[Exercise task 1] Quote the passage of the stock ownership filing that begins with the words containing "If this statement" and ends with "of Another Person.", copying it word for word.
[Exercise task 2] Print the lines of the records from the one containing "555-555-5556 (73, 762)" through the one containing "# 행복한어르신쉼터 (65, 350)", both included, reproducing each line exactly and nothing else.

The aggregate percentage of Common Stock reported owned by each person named herein is based upon 10,093,305 shares of Common Stock outstanding as of September 30, 2015, which is the total number of shares of Common Stock outstanding as reported in the Issuer's Form 10-Q filed with the Securities and Exchange Commission on November 9, 2015.
 

(c)            Number of shares as to which such person has:
(i) Sole power to vote or to direct the vote of shares of Common Stock:
Not applicable.
(ii) Shared power to vote or to direct the vote of shares of Common Stock:
Harspring Management and Mr. Gail have shared power to vote or direct the vote of the  359,331 shares of Common Stock held in the Accounts.
(iii) Sole power to dispose or to direct the disposition of shares of Common Stock:
Not applicable.
(iv) Shared power to dispose or to direct the disposition of shares of Common Stock:
Harspring Management and Mr. Gail have shared power to dispose or direct the disposition of the 359,331 shares of Common Stock held in the Accounts.
Item 5. Ownership of Five Percent or Less of a Class.
If this statement is being filed to report the fact that as of the date hereof the Reporting Persons have ceased to be the beneficial owner of more than five percent of the class of securities, check the following [X].
Item 6. Ownership of More than Five Percent on Behalf of Another Person.
Not applicable.
Item 7. Identification and Classification of the Subsidiary Which Acquired the Security Being Reported on by the Parent Holding Company.
Not applicable.
Item 8. Identification and Classification of Members of the Group.
See Exhibit A
Item 9. Notice of Dissolution of Group.

[Excerpted data]

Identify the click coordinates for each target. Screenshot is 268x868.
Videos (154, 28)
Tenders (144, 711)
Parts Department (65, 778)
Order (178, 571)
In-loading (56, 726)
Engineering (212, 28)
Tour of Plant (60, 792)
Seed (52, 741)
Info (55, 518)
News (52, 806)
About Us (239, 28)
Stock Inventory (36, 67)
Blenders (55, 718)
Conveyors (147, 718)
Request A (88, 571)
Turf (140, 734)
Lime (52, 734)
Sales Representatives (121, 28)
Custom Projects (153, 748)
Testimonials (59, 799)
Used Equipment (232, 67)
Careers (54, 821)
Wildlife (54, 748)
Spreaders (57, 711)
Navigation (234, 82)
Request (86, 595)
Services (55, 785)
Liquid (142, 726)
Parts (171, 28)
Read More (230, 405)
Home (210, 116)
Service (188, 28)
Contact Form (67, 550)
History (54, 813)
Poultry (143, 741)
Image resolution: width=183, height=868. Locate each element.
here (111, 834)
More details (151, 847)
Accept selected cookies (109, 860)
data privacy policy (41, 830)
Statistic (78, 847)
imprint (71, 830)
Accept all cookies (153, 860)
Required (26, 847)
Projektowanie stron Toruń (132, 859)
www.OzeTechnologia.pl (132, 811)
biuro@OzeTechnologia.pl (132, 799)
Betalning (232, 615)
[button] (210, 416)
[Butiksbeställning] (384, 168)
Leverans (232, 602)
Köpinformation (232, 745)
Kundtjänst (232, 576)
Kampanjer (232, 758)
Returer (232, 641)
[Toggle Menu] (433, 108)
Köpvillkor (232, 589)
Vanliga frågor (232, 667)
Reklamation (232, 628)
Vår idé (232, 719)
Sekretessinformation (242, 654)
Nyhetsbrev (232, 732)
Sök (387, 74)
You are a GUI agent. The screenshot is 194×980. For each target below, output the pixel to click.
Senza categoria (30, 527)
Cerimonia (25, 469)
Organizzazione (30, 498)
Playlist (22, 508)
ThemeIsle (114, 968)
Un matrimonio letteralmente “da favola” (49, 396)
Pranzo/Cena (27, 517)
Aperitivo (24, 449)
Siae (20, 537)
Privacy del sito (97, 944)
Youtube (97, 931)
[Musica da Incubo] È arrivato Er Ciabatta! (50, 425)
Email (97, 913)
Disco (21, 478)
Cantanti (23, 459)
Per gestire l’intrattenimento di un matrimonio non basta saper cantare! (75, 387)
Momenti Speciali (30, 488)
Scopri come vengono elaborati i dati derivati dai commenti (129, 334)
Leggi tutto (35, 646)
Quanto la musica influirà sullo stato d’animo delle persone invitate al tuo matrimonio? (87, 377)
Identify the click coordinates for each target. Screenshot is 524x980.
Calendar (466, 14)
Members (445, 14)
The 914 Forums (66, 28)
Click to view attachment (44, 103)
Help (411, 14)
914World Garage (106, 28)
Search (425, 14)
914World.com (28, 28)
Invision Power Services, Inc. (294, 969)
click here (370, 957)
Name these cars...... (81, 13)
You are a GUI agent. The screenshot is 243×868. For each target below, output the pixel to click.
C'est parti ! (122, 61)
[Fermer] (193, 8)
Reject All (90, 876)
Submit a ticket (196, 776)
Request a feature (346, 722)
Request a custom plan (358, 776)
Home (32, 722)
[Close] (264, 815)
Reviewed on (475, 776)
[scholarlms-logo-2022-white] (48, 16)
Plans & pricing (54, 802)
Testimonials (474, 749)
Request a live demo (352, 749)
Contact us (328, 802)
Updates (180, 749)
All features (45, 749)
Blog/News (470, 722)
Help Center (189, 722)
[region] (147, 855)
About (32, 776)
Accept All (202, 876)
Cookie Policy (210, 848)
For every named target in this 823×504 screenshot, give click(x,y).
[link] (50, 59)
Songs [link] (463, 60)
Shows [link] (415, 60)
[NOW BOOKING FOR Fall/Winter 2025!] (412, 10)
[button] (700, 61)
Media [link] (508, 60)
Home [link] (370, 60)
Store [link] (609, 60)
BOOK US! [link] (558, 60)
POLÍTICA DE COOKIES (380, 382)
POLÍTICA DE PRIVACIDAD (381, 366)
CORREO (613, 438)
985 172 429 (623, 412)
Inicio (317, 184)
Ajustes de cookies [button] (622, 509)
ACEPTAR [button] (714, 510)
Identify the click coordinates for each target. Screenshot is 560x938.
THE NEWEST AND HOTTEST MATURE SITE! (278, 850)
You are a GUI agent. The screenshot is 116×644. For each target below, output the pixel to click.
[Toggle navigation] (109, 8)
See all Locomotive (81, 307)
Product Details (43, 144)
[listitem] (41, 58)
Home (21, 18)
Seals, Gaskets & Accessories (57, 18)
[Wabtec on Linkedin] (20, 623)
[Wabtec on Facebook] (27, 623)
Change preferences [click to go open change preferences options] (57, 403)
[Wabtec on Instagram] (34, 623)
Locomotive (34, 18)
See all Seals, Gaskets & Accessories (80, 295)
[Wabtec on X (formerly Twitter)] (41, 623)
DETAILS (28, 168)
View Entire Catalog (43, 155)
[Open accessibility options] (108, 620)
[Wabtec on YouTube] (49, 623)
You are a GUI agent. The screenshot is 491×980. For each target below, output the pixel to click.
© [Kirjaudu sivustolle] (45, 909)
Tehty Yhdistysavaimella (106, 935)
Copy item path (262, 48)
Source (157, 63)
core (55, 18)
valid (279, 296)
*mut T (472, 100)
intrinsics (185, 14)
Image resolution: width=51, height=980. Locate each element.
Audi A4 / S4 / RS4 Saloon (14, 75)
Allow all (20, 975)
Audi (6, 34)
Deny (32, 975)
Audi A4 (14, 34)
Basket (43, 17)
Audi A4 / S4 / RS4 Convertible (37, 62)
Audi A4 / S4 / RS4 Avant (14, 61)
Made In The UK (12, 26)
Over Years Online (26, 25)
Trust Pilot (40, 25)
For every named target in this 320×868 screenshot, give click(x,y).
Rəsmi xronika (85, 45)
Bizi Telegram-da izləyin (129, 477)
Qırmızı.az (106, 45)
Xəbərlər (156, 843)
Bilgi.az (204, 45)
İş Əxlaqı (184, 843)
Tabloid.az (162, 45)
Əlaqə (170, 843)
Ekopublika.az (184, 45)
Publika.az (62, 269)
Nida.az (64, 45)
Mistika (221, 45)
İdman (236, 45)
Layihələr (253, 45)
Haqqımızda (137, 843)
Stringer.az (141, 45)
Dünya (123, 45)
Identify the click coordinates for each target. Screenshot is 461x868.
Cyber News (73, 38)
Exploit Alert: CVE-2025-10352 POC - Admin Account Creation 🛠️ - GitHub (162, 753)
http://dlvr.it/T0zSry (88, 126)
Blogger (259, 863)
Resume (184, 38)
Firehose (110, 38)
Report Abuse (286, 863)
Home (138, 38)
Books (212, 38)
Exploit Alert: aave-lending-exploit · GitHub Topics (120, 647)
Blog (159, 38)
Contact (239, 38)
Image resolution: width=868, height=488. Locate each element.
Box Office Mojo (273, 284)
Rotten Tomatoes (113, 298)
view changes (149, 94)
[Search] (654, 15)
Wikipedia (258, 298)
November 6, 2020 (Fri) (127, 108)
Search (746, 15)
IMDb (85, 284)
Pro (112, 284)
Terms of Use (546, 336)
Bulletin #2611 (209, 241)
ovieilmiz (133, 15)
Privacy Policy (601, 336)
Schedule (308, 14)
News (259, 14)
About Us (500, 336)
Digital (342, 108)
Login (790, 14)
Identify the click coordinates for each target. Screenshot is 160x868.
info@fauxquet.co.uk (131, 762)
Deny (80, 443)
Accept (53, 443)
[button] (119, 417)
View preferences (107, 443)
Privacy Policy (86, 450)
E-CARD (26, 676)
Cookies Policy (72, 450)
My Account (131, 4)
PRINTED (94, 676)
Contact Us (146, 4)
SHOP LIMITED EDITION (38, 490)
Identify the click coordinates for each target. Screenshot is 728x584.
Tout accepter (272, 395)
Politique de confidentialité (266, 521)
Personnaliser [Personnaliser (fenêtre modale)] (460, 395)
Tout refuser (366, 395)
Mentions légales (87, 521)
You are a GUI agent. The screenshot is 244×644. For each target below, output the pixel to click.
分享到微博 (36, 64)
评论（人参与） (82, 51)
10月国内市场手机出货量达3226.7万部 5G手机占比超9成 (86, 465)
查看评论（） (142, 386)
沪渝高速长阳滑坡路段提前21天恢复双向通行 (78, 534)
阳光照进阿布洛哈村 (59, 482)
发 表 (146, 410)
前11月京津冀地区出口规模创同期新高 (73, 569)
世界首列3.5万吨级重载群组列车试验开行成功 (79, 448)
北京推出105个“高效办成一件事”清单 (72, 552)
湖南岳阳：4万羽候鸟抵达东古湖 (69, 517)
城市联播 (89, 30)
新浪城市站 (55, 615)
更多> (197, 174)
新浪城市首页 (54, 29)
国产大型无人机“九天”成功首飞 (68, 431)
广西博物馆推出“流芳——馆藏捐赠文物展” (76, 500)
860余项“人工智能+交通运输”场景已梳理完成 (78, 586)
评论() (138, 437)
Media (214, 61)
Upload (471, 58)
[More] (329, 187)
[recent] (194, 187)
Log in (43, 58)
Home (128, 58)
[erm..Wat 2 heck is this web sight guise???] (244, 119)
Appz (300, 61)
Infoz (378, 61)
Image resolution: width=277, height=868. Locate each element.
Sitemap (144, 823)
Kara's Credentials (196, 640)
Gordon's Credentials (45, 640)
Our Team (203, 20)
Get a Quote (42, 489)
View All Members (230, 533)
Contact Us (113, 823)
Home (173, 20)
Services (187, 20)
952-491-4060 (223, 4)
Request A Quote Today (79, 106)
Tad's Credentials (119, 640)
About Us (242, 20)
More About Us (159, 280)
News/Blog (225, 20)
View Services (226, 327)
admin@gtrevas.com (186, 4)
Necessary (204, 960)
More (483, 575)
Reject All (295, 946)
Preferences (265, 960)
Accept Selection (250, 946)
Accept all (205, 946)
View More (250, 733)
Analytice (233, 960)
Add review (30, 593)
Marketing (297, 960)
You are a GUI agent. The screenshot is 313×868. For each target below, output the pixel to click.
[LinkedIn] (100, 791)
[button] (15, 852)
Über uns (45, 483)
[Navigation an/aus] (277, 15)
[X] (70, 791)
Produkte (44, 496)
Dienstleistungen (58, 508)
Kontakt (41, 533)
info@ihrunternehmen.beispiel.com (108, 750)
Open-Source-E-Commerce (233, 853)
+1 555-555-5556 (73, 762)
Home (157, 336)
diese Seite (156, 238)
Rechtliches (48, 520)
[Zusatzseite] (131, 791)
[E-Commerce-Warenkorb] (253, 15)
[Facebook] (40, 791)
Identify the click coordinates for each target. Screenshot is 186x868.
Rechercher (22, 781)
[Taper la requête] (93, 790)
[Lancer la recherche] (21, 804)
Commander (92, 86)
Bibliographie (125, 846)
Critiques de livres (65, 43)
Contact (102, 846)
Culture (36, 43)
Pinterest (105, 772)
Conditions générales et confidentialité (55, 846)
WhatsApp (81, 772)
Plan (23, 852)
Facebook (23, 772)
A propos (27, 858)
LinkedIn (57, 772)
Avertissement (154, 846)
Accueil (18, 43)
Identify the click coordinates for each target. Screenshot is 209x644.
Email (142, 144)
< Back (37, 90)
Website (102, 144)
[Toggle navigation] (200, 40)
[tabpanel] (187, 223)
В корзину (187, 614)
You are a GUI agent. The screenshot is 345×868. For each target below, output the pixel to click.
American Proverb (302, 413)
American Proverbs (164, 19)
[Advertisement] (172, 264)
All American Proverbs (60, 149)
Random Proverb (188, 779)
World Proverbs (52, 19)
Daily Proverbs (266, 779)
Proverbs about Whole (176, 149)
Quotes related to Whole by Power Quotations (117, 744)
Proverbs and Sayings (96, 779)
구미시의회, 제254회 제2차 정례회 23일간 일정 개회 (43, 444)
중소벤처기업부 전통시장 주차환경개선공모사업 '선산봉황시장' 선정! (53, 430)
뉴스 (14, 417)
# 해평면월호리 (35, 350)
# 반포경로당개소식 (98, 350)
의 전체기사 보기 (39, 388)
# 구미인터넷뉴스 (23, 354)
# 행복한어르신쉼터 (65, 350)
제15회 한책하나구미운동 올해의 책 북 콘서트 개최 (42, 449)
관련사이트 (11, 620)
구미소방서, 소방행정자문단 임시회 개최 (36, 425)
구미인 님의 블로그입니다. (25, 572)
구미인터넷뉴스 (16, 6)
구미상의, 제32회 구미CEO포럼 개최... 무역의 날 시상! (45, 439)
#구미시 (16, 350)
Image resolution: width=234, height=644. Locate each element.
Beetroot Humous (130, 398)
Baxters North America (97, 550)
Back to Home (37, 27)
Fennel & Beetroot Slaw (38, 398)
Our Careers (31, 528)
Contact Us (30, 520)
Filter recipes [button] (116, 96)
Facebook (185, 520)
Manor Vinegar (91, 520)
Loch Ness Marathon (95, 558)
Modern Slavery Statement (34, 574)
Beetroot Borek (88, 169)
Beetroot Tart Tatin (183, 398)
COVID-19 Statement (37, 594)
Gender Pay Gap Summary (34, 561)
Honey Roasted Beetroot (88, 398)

[Written solution 1]
If this statement is being filed to report the fact that as of the date hereof the Reporting Persons have ceased to be the beneficial owner of more than five percent of the class of securities, check the following [X].
Item 6. Ownership of More than Five Percent on Behalf of Another Person.

[Written solution 2]
+1 555-555-5556 (73, 762)
Home (157, 336)
diese Seite (156, 238)
Rechtliches (48, 520)
[Zusatzseite] (131, 791)
[E-Commerce-Warenkorb] (253, 15)
[Facebook] (40, 791)
Identify the click coordinates for each target. Screenshot is 186x868.
Rechercher (22, 781)
[Taper la requête] (93, 790)
[Lancer la recherche] (21, 804)
Commander (92, 86)
Bibliographie (125, 846)
Critiques de livres (65, 43)
Contact (102, 846)
Culture (36, 43)
Pinterest (105, 772)
Conditions générales et confidentialité (55, 846)
WhatsApp (81, 772)
Plan (23, 852)
Facebook (23, 772)
A propos (27, 858)
LinkedIn (57, 772)
Avertissement (154, 846)
Accueil (18, 43)
Identify the click coordinates for each target. Screenshot is 209x644.
Email (142, 144)
< Back (37, 90)
Website (102, 144)
[Toggle navigation] (200, 40)
[tabpanel] (187, 223)
В корзину (187, 614)
You are a GUI agent. The screenshot is 345×868. For each target below, output the pixel to click.
American Proverb (302, 413)
American Proverbs (164, 19)
[Advertisement] (172, 264)
All American Proverbs (60, 149)
Random Proverb (188, 779)
World Proverbs (52, 19)
Daily Proverbs (266, 779)
Proverbs about Whole (176, 149)
Quotes related to Whole by Power Quotations (117, 744)
Proverbs and Sayings (96, 779)
구미시의회, 제254회 제2차 정례회 23일간 일정 개회 (43, 444)
중소벤처기업부 전통시장 주차환경개선공모사업 '선산봉황시장' 선정! (53, 430)
뉴스 (14, 417)
# 해평면월호리 (35, 350)
# 반포경로당개소식 (98, 350)
의 전체기사 보기 (39, 388)
# 구미인터넷뉴스 (23, 354)
# 행복한어르신쉼터 (65, 350)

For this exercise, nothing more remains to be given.